Start of Data for this exercise

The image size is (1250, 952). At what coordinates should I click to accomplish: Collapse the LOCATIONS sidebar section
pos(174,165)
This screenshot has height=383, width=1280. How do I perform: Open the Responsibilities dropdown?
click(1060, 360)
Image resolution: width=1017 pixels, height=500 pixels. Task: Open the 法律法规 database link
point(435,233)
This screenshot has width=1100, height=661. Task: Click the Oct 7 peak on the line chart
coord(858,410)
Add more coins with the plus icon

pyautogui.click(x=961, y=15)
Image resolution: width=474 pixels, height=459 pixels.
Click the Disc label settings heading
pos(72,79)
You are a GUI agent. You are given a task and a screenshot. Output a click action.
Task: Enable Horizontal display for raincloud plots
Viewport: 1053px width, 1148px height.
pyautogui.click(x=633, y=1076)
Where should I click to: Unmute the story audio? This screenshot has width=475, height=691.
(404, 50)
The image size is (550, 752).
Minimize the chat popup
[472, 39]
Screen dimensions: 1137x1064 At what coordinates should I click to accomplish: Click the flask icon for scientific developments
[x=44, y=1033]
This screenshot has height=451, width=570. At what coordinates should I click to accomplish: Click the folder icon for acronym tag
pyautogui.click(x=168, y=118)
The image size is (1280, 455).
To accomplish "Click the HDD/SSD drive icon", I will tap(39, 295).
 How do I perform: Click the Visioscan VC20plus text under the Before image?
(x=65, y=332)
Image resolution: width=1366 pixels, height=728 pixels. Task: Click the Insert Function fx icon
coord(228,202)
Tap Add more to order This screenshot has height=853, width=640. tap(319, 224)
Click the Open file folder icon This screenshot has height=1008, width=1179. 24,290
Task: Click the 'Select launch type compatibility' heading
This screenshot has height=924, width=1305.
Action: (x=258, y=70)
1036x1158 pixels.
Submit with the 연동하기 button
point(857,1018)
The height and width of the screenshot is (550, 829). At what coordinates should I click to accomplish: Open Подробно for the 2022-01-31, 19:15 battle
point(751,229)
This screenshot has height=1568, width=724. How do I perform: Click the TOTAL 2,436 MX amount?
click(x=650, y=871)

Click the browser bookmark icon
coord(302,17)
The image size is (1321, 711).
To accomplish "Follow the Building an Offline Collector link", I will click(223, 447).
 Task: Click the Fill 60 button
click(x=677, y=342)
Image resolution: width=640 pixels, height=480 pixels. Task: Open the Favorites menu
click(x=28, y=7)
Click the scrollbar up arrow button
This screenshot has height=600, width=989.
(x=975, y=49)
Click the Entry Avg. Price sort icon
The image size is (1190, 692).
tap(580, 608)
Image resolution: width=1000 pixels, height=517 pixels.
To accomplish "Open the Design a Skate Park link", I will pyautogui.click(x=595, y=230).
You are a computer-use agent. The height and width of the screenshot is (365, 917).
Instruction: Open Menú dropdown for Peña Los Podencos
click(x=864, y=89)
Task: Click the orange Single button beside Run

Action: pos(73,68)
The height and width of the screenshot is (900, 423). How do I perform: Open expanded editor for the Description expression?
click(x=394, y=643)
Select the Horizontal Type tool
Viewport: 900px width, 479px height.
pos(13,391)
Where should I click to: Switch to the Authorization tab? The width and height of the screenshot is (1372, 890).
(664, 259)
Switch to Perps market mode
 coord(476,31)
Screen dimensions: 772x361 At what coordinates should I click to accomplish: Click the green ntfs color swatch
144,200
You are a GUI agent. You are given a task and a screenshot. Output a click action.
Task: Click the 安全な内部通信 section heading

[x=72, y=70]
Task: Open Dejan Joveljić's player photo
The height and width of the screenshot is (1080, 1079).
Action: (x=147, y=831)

End of Data for this exercise

• **Given problem**
Recast the material as a JSON list of strings, one string per line and no blank lines, starting at the line that contains "Tap Add more" and ending after the line that contains "point(857,1018)".

• **Response**
[
  "Tap Add more to order This screenshot has height=853, width=640. tap(319, 224)",
  "Click the Open file folder icon This screenshot has height=1008, width=1179. 24,290",
  "Task: Click the 'Select launch type compatibility' heading",
  "This screenshot has height=924, width=1305.",
  "Action: (x=258, y=70)",
  "1036x1158 pixels.",
  "Submit with the 연동하기 button",
  "point(857,1018)"
]